It’s possible those shifts could situate Gov. Andy Beshear in a higher political office, with some chatter of him teaming up with Vice President Kamala Harris if she were to replace Biden on the top of the Democratic ticket.

Biden stepping aside seemed highly unlikely for a long time, but the chorus of people calling for Biden to step aside has grown louder this week. And it’s not just the media bubble – national polls from the New York Times showed 74% of voters think Biden is too old for the job of president, and another from the Wall Street Journal had that rate at 80%.

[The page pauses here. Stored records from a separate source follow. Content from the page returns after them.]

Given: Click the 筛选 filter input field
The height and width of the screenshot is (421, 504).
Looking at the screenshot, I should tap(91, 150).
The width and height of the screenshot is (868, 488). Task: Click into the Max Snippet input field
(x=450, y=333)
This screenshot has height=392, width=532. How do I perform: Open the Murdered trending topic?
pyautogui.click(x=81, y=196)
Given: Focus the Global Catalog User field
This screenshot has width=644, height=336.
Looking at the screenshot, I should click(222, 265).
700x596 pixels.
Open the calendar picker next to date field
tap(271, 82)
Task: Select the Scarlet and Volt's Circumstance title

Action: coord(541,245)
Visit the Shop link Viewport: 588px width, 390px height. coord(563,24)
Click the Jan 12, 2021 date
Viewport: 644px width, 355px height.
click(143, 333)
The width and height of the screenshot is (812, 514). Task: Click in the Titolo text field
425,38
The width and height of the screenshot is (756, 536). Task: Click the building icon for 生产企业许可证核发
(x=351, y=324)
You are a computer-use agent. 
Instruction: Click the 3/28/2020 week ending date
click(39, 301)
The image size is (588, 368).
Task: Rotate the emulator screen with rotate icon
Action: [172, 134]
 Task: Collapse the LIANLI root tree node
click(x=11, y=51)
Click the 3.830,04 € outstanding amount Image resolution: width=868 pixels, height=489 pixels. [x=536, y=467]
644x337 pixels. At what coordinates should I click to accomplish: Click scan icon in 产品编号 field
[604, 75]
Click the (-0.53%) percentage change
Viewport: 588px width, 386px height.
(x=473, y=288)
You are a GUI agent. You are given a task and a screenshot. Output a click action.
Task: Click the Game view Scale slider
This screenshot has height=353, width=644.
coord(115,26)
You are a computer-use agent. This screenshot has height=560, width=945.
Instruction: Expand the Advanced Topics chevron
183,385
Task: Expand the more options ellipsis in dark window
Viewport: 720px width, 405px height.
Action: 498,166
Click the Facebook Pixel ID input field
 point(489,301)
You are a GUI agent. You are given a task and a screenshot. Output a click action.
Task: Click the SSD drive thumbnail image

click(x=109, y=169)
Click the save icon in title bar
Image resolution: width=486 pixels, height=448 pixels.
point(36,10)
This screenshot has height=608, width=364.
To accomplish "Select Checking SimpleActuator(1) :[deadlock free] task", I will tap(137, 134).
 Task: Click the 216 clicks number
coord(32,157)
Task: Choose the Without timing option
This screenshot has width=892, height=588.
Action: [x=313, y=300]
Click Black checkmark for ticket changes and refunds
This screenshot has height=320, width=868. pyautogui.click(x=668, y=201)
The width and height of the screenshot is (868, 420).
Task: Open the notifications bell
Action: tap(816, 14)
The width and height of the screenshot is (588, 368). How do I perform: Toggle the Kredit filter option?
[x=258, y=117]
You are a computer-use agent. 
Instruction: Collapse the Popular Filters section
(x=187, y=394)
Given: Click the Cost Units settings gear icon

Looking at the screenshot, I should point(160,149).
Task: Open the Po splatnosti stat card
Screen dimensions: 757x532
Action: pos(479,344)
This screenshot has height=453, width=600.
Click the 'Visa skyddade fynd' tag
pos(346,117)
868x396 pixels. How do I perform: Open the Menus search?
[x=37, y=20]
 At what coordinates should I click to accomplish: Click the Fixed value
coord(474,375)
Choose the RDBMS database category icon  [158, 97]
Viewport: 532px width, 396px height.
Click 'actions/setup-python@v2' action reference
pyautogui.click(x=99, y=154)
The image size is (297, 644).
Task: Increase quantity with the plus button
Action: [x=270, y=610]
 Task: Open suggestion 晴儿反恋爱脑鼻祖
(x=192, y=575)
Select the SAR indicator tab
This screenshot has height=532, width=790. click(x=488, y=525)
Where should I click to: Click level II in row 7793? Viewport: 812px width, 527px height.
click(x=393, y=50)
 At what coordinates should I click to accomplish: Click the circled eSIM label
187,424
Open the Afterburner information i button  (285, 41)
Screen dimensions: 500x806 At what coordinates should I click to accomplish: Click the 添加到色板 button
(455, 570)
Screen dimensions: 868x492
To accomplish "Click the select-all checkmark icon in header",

Amid the bad political news for the sitting president, Beshear will be among a group of more than 20 Democratic governors planning to meet with the president Wednesday evening. They’ve got concerns about how the president is doing, according to Beshear’s recent interview with CNN’s Pamela Brown about the matter.

Brown also noted that “allies of Vice President Harris are floating your name as a potential running mate option for her.”

Beshear himself did not recoil from the suggestion that he could be Harris’ running mate.

So, how did he get here?

Political wins

John Morgan of Morgan & Morgan leads the biggest personal injury law firm in the world. His company’s whole selling point is helping clients win their cases.

In Beshear, for whom he and his firm have raised heaps of campaign funds, Morgan sees a winner.

“When the governors meet the President today… I pray the campaign listens carefully to Andy Beshear. He is the only democrat to win TWICE, in a very RED state,” Morgan posted to social media site X.

Beyond the donor class, Beshear’s electoral record in Red America may attract party higher-ups and others in Washington.

He won by razor-thin margins in 2015 to claim his place as the state’s attorney general, and then in 2019 against one of the least popular governors in America in Matt Bevin.

But this past year, Beshear beat former Republican Attorney General Daniel Cameron by five percentage points, an impressive margin in a state that handed former president and current GOP presidential nominee Donald Trump a 26-point win in 2020.

Republican Secretary of State Michael Adams, a keen observer of electoral results in the state, is no Beshear fan. Still, he spoke with admiration of the governor’s ability to build a bipartisan brand that can pick off voters from the other side.

“This is a guy who won the votes of one out of eight Republican voters last year,” Adams said. “I’m sure that got the attention of national Democrats, as you don’t see a lot of ticket-splitting nationally. Right now, people are so polarized they’re just going to vote how they’re going to vote, and here’s a guy that’s managed to pick off Republican voters in a conservative state.”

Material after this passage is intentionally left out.